Background: Growth and development of the intervertebral disc and its adjacent vertebrae is regulated via relative levels of cell proliferation, cell death and hypertrophy, and through extracellular matrix synthesis or degradation [1]. The synthesis of matrix molecules in the growing spine of embryonic rats has been reported in some detail [2,3]. In addition, increased levels of apoptotic disc cell death have been described in normal ageing, disc degeneration and in a murine model of disc spondylosis [4,5]. However, levels of cell proliferation in the developing spine have not been formally investigated. Methods/Results: BALB/c mice were injected with the thymidine analogue, bromodeoxyuridine (BrdU), at weeks 1–4 postnatally and killed 1 or 24 hours later.
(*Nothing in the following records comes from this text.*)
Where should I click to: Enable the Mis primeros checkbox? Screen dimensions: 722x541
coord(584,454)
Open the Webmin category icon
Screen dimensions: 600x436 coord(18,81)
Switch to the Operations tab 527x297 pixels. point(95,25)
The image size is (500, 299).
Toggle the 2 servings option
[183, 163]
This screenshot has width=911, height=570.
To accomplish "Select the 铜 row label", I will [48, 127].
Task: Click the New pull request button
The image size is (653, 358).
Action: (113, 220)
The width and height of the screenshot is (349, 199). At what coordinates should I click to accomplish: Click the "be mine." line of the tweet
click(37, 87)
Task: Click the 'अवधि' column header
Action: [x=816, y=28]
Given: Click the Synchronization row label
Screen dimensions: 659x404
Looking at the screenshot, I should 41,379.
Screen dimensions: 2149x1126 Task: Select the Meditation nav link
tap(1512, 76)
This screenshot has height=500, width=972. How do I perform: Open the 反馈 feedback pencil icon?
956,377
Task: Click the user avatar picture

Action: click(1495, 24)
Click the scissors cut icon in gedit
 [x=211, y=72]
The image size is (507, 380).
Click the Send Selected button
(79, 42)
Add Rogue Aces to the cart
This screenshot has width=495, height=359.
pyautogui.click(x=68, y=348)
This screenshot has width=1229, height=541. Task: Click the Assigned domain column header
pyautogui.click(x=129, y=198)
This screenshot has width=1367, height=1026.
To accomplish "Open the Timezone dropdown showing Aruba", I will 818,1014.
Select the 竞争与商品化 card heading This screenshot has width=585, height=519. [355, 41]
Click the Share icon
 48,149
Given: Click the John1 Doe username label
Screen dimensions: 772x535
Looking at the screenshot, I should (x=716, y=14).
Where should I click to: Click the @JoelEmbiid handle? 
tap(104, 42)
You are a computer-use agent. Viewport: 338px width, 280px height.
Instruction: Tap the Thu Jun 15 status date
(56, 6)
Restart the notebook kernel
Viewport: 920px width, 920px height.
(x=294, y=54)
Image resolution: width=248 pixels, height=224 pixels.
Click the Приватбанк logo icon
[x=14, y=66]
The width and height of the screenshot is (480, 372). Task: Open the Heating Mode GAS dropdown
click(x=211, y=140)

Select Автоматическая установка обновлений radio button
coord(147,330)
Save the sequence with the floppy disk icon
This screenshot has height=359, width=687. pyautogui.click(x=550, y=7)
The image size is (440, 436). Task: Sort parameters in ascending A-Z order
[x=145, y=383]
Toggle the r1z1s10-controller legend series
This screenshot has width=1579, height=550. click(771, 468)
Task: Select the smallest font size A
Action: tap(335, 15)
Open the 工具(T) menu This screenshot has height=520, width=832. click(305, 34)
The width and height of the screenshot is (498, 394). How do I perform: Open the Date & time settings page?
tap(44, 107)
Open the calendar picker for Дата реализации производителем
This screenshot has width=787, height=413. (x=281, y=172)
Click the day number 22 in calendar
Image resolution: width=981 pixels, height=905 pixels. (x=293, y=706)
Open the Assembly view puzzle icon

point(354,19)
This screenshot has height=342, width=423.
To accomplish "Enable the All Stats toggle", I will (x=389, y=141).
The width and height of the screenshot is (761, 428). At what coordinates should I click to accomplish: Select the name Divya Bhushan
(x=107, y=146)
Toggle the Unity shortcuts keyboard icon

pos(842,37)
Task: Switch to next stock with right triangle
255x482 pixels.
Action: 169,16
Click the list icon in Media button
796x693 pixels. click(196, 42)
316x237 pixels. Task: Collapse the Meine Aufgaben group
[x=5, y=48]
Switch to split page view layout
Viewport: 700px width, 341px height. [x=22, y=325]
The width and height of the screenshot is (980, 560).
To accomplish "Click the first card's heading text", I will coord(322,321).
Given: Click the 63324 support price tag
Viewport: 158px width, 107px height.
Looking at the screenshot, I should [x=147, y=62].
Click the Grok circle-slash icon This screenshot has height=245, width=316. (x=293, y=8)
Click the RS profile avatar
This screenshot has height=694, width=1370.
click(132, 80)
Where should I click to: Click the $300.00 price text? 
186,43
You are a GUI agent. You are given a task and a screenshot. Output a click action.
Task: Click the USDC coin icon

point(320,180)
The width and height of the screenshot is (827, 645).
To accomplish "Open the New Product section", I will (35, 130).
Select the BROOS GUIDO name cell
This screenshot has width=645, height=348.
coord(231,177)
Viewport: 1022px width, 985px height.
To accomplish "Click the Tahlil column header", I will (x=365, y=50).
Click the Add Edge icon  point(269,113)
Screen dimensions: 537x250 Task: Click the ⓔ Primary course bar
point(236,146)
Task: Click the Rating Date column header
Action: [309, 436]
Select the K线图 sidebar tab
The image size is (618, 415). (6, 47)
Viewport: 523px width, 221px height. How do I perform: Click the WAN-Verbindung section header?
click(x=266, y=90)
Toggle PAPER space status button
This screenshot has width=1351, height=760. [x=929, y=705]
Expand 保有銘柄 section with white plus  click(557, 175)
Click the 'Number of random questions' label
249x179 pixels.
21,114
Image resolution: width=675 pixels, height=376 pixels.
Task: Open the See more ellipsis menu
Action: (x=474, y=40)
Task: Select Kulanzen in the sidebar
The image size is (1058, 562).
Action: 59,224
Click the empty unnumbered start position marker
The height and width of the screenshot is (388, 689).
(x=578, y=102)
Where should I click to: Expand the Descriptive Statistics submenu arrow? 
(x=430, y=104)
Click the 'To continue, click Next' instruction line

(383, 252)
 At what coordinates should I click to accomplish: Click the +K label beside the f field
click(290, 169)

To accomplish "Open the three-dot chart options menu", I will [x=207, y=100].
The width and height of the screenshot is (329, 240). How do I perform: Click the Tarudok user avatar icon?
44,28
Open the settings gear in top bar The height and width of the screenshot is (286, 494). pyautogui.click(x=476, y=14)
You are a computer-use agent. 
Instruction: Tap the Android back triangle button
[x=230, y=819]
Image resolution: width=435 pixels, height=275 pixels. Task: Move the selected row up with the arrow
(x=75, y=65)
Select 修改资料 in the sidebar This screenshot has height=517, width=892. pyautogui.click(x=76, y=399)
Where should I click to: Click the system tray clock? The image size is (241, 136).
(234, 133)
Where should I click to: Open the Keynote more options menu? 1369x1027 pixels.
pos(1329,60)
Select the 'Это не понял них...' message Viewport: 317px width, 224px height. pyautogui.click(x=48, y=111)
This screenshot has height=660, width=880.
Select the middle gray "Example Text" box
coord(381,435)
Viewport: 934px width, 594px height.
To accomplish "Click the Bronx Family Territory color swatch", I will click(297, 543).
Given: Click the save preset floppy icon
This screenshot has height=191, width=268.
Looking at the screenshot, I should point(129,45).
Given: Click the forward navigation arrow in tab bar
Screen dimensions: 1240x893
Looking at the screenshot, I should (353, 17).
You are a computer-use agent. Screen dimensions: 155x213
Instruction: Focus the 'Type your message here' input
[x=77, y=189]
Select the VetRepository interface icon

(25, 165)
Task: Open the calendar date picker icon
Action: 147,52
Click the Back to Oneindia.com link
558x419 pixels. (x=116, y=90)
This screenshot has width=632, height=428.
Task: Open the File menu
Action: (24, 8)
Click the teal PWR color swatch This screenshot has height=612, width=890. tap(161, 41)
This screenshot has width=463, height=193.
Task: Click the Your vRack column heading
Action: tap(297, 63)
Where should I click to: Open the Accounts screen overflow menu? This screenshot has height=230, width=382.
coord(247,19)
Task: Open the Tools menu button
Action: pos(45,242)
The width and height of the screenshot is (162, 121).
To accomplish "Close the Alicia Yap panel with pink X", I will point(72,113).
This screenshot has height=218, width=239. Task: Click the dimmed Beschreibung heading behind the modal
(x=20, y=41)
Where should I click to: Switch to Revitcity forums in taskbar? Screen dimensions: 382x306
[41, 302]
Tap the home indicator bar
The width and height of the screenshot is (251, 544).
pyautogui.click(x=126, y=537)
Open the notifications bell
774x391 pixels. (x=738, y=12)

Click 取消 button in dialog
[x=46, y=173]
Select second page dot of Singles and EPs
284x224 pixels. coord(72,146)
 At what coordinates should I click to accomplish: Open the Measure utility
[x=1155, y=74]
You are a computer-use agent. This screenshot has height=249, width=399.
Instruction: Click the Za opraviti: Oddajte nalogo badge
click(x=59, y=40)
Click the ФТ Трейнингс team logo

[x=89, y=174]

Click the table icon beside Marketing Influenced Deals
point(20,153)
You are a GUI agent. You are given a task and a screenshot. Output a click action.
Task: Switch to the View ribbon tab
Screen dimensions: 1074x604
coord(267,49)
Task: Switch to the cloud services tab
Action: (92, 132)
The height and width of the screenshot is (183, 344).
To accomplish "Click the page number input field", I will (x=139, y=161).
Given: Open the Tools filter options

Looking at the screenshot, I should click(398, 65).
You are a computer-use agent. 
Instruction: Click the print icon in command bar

The lumbar spines were decalcified and tissue sections immunostained for BrdU-incorporation. The intervertebral disc was fully formed at weeks 1–4, consisting of a notochordal nucleus pulposus, lamellar anulus fibrosus, and cartilaginous endplates between the disc and vertebral growth-plates. BrdU-immunopositivity was most marked in 1 week old mice, particularly in the proliferative zone of the growth-plate and the apophyseal ring. By 4 weeks, few, if any, BrdU-labelled cells were present in the disc, but some positivity remained in the apophyses. There were more paired BrdU-labelled cells at 24 hours than 1 hour post-injection in all regions, indicating likely clonal growth of these cells. Conclusions: Cell proliferation forms an important part of the growth of the vertebrae, but also features in the early postnatal growth of the murine intervertebral disc. An understanding of how proliferation in these cell populations is regulated will help augment repair and regenerative responses in damaged adult discs or scoliosis.